Work to be completed:
Below are the lines to check; count those holding the string "field" and give only the number.

Records for the exercise:
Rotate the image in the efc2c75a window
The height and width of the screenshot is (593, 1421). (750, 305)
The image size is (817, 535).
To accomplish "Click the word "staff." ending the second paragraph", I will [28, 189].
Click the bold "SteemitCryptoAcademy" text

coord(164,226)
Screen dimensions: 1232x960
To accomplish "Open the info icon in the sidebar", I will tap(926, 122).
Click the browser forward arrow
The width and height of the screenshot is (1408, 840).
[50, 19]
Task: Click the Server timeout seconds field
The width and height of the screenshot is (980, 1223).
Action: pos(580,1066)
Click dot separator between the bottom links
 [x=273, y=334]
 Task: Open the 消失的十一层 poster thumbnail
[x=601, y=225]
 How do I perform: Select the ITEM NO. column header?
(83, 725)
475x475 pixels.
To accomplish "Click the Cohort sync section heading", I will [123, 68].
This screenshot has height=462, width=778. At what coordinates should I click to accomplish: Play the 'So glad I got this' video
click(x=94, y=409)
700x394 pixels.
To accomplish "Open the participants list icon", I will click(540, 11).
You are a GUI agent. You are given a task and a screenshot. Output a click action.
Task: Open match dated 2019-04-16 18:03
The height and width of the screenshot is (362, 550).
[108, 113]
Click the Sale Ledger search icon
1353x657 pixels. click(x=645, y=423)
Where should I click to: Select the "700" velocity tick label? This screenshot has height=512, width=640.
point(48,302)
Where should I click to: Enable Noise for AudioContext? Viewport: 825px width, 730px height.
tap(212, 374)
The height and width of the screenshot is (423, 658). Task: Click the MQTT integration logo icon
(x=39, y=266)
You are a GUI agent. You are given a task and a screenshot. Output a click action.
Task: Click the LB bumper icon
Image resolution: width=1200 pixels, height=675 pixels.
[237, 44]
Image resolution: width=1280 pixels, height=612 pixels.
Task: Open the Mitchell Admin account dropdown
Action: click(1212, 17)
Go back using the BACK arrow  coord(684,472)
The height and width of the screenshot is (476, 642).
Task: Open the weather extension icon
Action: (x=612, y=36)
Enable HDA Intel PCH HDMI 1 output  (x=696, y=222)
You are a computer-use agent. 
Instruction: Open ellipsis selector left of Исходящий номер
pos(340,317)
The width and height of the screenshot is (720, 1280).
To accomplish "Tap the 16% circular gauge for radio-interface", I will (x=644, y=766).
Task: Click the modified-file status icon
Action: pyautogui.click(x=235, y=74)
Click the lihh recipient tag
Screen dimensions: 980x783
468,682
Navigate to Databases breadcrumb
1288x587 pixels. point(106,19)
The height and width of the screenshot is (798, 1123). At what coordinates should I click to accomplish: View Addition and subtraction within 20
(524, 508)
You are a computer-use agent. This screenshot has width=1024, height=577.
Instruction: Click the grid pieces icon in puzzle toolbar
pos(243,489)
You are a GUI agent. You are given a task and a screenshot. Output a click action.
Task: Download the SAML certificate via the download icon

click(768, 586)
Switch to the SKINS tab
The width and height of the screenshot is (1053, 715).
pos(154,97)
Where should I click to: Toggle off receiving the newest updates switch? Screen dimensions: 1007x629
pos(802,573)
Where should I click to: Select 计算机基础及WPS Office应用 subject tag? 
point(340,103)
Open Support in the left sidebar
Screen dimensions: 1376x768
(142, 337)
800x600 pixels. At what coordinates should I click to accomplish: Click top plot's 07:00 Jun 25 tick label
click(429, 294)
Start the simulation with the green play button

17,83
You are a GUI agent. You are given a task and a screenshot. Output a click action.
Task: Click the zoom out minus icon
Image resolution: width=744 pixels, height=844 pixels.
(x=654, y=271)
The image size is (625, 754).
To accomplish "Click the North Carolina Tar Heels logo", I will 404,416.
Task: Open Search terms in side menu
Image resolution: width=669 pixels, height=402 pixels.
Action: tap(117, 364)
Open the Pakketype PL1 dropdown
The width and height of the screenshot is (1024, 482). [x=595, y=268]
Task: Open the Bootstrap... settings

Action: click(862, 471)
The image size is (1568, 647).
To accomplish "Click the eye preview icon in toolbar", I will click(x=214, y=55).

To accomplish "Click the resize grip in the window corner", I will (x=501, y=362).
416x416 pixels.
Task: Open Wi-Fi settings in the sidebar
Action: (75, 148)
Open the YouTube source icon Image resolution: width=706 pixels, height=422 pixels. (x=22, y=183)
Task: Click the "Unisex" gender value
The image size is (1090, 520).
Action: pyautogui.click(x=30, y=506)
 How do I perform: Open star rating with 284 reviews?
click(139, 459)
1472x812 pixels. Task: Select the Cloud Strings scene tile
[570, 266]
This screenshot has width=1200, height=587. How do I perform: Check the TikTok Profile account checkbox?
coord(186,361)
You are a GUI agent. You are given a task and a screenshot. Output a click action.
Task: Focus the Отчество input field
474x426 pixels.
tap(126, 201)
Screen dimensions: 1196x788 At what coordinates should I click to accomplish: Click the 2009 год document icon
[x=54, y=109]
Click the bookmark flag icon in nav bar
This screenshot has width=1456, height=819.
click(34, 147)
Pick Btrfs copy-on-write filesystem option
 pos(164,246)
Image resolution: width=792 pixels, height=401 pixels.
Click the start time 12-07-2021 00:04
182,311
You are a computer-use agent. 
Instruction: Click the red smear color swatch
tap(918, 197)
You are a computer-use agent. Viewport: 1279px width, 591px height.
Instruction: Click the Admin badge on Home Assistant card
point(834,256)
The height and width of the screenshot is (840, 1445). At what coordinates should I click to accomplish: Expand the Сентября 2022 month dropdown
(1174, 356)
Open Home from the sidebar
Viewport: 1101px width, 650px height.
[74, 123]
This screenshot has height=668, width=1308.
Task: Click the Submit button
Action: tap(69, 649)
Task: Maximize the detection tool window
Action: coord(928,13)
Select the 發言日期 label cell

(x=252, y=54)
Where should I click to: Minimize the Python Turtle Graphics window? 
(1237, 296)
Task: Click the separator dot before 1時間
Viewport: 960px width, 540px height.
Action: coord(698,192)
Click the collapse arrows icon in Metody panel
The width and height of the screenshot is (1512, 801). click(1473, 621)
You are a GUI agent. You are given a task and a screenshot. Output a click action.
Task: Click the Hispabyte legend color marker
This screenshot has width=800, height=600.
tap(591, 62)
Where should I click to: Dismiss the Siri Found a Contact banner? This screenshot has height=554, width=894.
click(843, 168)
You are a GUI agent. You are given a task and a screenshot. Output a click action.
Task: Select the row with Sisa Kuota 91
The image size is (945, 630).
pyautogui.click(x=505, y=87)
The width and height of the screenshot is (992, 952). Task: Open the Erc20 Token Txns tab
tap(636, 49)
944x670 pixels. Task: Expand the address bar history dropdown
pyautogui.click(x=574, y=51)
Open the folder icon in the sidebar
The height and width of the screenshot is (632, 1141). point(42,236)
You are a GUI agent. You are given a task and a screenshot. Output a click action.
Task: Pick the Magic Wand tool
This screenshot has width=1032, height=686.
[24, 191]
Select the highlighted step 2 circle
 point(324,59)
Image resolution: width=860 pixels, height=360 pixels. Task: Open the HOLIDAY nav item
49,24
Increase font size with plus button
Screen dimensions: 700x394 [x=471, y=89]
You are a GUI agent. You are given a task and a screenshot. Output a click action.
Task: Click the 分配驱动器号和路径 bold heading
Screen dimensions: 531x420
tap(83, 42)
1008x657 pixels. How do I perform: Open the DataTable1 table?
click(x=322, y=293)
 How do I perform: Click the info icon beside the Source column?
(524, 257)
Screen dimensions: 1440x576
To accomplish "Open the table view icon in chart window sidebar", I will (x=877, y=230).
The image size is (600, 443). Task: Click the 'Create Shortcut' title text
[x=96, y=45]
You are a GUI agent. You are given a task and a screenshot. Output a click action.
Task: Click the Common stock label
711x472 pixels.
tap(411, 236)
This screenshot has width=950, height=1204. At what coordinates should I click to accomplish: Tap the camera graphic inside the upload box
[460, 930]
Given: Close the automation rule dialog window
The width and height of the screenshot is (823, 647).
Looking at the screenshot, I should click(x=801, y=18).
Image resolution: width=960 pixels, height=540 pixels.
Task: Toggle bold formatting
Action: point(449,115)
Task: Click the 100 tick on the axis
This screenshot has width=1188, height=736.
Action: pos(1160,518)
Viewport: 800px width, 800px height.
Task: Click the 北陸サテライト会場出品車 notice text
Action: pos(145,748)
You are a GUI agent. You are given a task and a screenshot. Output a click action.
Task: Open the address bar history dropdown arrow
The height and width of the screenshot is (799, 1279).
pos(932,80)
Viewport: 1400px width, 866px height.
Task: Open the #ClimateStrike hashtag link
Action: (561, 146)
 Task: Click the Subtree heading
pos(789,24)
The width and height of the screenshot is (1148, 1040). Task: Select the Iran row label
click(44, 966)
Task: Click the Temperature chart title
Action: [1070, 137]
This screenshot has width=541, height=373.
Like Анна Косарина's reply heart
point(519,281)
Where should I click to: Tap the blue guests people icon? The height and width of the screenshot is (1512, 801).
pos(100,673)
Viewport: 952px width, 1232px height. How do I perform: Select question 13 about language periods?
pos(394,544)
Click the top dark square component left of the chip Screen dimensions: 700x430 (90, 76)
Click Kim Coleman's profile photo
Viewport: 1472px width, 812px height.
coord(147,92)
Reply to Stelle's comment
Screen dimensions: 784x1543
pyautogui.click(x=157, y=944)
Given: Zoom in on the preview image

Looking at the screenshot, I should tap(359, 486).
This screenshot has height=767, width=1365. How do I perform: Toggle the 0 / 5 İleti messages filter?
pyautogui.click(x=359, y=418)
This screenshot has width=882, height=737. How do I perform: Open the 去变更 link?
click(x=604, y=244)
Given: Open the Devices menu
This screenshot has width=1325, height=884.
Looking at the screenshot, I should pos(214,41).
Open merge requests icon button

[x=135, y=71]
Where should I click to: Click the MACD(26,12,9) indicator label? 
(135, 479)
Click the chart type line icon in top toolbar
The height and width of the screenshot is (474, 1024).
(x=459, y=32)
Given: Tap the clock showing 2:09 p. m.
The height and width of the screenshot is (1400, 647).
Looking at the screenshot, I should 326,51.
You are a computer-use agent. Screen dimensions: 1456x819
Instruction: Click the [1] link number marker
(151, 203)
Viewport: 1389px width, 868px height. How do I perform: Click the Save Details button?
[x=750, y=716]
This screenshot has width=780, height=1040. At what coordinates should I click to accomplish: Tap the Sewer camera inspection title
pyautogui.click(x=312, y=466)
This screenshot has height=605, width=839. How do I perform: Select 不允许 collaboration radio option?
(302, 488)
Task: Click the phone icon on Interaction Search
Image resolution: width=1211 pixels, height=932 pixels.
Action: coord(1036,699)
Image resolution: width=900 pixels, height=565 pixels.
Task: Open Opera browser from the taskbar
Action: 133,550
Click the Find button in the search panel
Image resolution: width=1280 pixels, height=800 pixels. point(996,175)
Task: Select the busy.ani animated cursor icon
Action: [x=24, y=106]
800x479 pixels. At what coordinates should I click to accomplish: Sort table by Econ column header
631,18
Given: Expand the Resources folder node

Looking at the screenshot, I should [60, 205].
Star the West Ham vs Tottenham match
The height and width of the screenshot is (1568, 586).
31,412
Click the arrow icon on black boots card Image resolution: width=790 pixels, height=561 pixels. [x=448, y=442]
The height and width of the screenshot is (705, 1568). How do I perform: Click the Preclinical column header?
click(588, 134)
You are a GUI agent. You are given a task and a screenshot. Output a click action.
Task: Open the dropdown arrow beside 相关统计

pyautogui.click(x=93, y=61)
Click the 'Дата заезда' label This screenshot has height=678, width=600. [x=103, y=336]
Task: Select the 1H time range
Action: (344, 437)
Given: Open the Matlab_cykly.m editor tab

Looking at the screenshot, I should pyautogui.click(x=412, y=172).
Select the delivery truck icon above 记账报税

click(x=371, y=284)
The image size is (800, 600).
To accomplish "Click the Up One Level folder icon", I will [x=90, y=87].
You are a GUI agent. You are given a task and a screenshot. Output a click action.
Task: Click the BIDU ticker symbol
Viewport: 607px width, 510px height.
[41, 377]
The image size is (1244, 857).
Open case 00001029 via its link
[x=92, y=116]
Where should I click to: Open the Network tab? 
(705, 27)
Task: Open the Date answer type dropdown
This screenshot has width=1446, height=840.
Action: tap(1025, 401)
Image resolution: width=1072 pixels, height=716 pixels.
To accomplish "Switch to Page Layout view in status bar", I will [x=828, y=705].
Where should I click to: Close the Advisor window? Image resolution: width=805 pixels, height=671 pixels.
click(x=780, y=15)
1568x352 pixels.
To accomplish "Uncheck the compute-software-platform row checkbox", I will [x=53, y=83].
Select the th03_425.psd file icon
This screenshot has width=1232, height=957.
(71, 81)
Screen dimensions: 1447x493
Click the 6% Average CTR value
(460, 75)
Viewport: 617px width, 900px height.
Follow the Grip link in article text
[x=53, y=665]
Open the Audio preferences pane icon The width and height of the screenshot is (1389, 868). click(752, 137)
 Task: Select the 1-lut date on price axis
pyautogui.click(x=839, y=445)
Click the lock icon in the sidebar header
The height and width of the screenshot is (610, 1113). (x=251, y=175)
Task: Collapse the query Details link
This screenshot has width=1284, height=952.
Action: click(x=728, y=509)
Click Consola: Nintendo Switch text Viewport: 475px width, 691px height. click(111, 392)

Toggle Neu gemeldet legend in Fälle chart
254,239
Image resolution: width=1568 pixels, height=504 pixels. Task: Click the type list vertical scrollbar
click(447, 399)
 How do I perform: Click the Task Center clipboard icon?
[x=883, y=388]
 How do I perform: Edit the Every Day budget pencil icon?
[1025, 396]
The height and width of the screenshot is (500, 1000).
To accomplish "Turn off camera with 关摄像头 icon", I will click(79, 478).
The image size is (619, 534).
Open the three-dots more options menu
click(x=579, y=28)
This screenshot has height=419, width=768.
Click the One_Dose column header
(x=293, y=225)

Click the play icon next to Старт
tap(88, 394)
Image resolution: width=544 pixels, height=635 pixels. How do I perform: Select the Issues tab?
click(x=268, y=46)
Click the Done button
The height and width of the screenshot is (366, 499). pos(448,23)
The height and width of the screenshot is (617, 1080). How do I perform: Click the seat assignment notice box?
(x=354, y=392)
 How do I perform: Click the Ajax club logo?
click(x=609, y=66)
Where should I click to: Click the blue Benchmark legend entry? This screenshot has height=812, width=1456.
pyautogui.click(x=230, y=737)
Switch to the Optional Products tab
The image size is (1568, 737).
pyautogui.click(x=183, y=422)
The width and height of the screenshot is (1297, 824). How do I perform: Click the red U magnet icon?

Solution below:
2